=== 页面文本 ===

计算机工程与应用 ›› 2020, Vol. 56 ›› Issue (15): 37-42.DOI: 10.3778/j.issn.1002-8331.1907-0035

• 理论与研发 • 上一篇    下一篇

向量化友好的循环分块因子选择算法

柴晓菲,刘松,屈彬,王倩,伍卫国   

  1. 西安交通大学 电子与信息工程学部,西安 710049
  • 出版日期:2020-08-01 发布日期:2020-07-30

Vectorization-Friendly Tile Size Selection Algorithm

CHAI Xiaofei, LIU Song, QU Bin, WANG Qian, WU Weiguo   

  1. School of Electronic and Information Engineering, Xi’an Jiaotong University, Xi’an 710049, China
  • Online:2020-08-01 Published:2020-07-30

摘要:

具有病态规模的嵌套循环程序在进行循环分块时容易忽略分块因子对向量化的影响,导致非对齐数据访问,降低分块后循环代码的性能。提出了一种向量化友好的循环分块因子选择算法VEC-TSS。该算法对可向量化循环层以向量化收益分析确定分块因子,对其他循环层通过以局部性收益和并行粒度确定分块因子。实验结果表明,针对具有病态规模的循环程序,VEC-TSS算法与另外两种分块因子选择算法相比可以获得更好的程序加速比,同时具有良好的可扩展性。

=== 数据摘录 ===

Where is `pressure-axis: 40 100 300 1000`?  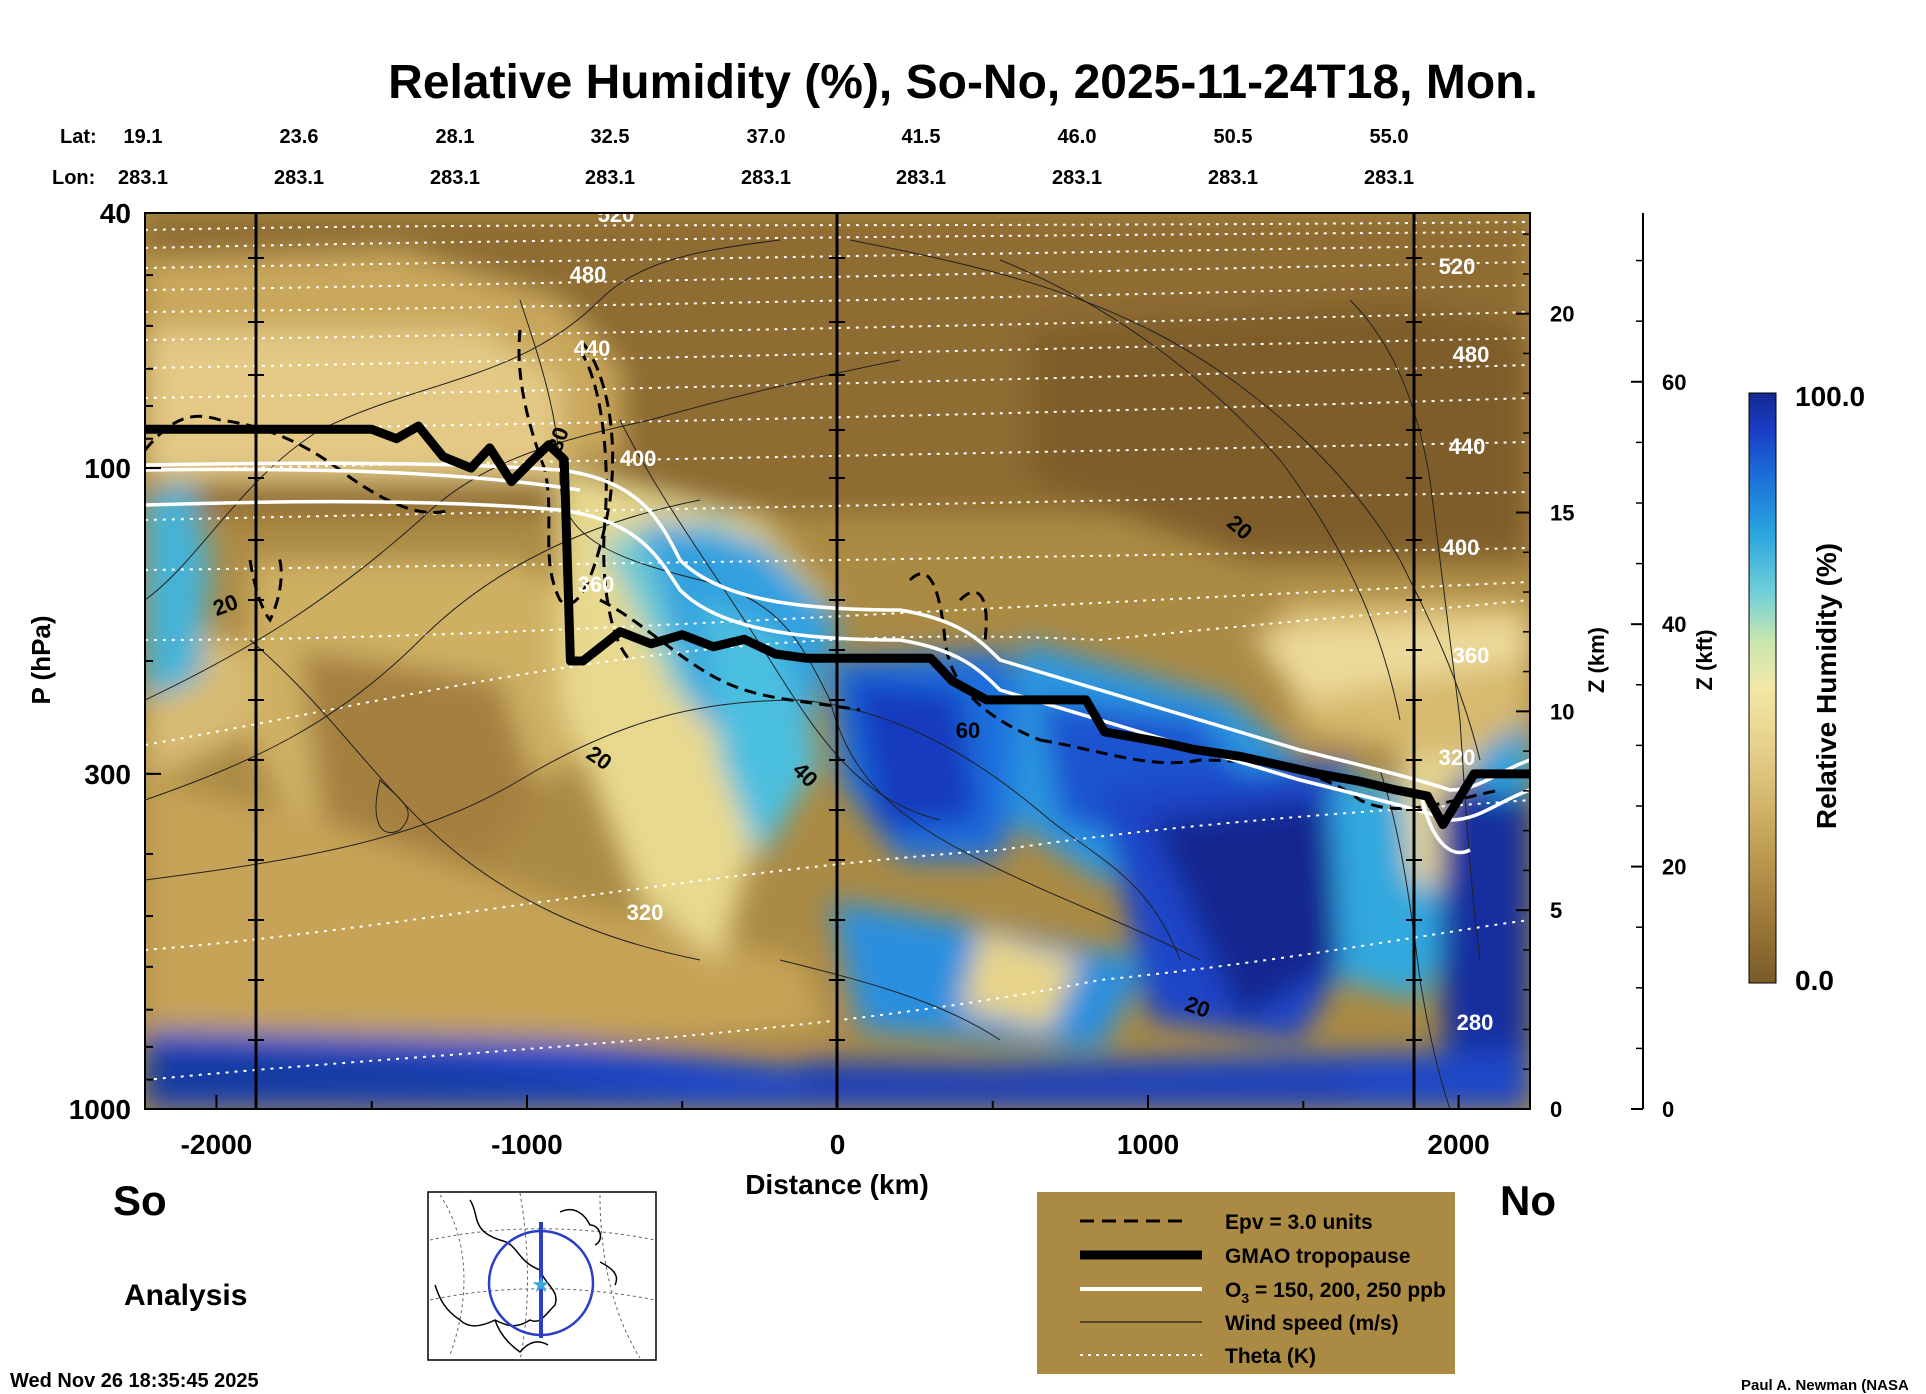
pressure-axis: 40 100 300 1000 is located at coordinates (115, 662).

===

任务说明:
1) 根据页面文本，VEC-TSS算法对可向量化循环层依据什么来确定分块因子？
2) 请接着关于循环分块因子选择算法的页面文本，从它停下的地方继续写下去。
上面的数据是单独的材料，与页面文本无关。

依次作答:
1) 依据向量化收益分析确定分块因子。

2)
关键词: 向量化, 循环分块, 分块因子选择, cache优化

Abstract:

The effect of tile sizes on vectorization tends to be ignored when performing loop tiling on a nested loop with a pathological problem size, which results in unaligned data access and performance degradation of tiled loop codes. This paper proposes a VECtorization-friendly Tile Size Selection(VEC-TSS) algorithm to solve the problem. The algorithm calculates the tile size of vectorizable loop by maximum vectorization profit, and it determines the tile sizes of other loops based on locality analysis and parallel granularity. Experimental results show that VEC-TSS algorithm achieves a better speedup over other two tile size selection algorithms on pathological-size loop cases. The results also prove that the VEC-TSS algorithm has good scalability.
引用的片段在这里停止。